Так и по руке топором промазал. Ещё и борьба во мне – жалко руку, как потом жить калекой? Размахнулся… Как в резину попал, ветка самортизировала. Отшвырнул топор, кровь захлестала. Ребята увидели, закричали. ЧП на делянке, конвой сделал выстрел вверх. Бригадир подошёл ко мне, посмотрел на рану, помотал головой:
– Я тебе, парень, не завидую.
Начальник лагеря вечером взывает.
– Что, – спрашивает, – мостырка у тебя?
Я начал выкручиваться:
– Знаете, гражданин начальник, психанул, хотел побольше кубометров сделать, а сил нет, я ведь, как инвалид, целил по ветке, да не твёрдо держал топор, ну и промазал.
Он недоверчиво головой покачал и вдруг спрашивает, причём на вы:
– А скажите, пожалуйста, вот вы в Китае жили, кем там работали?

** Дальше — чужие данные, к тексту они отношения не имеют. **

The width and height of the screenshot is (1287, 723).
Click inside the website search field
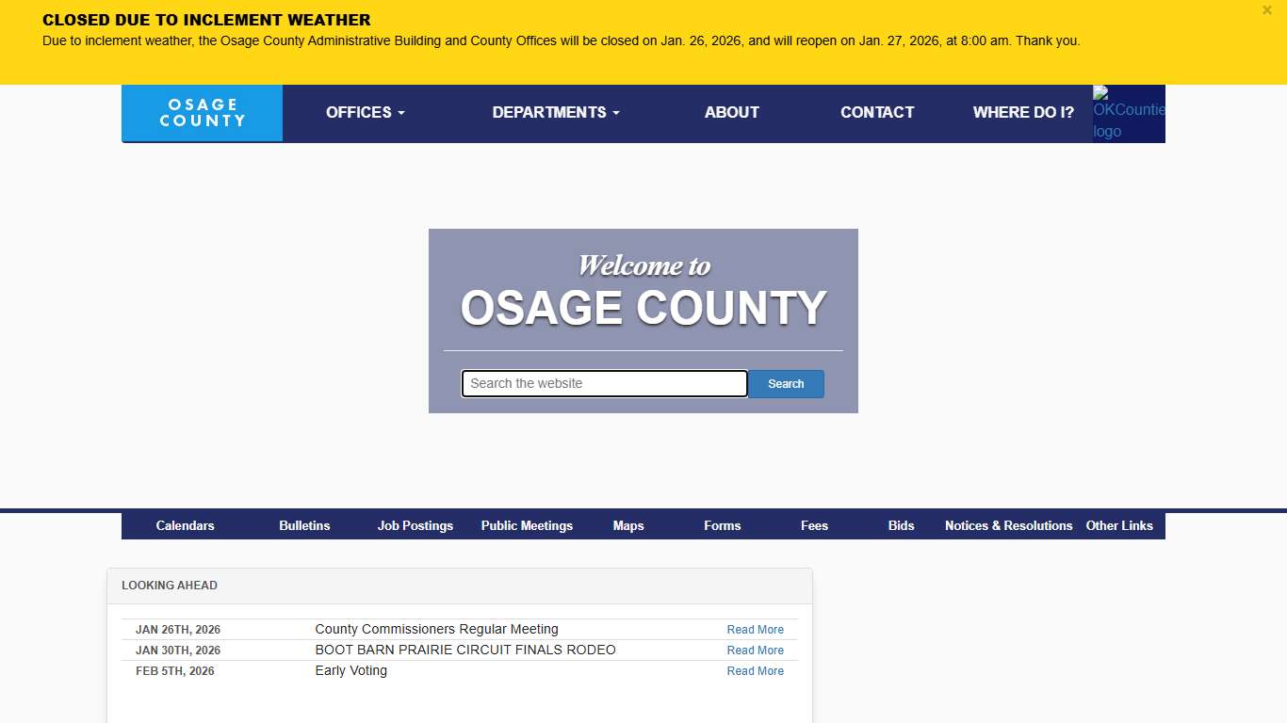[603, 383]
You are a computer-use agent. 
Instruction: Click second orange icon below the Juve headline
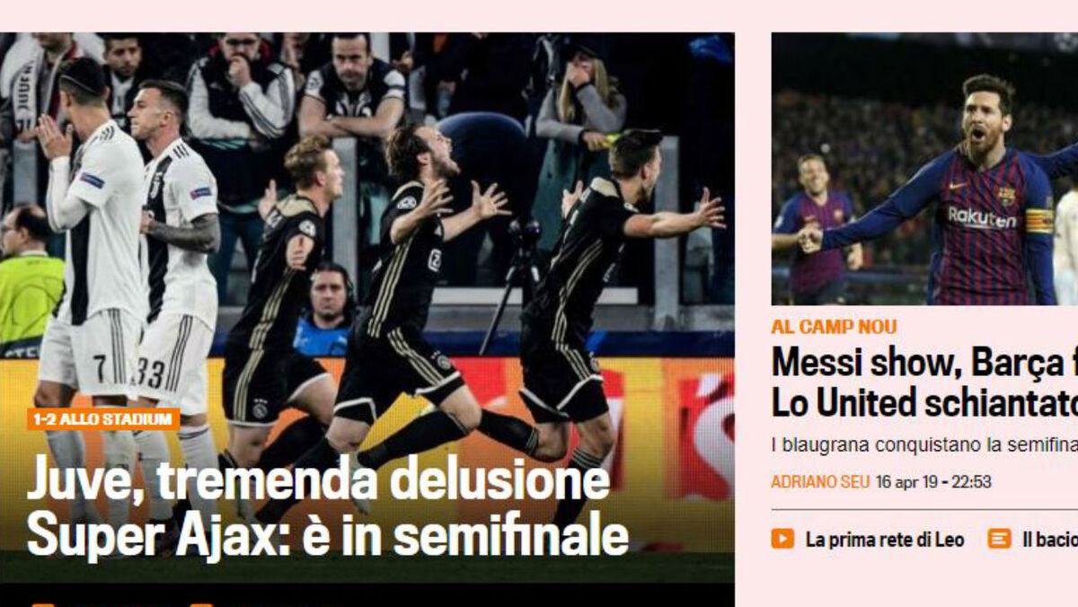pos(201,604)
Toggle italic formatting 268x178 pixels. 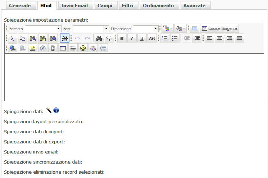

– Диктор, – говорю, – радиовещания на хайларском радио. Оттуда забрали.
Он как давай хохотать, хохочет, чуть не падает со стула. Здоровый такой, с пузом. Утроба трясётся. До слёз хохотал. Раскраснелся физиономией. Не может успокоиться, так моя профессия рассмешила.
– Надо же, – глаза вытирает, – диктор радио.
То есть: где радио и где эти лесозаготовки.
Мне корячился изолятор. Посадили бы на хлеб и воду, только каши на ночь черпачок. И дошёл бы совсем. Но он дело о мостырке не стал развивать. И не трогали меня больше. Ходил я на работу, и сколько сделаю, то и ладно. Посочувствовал начальник.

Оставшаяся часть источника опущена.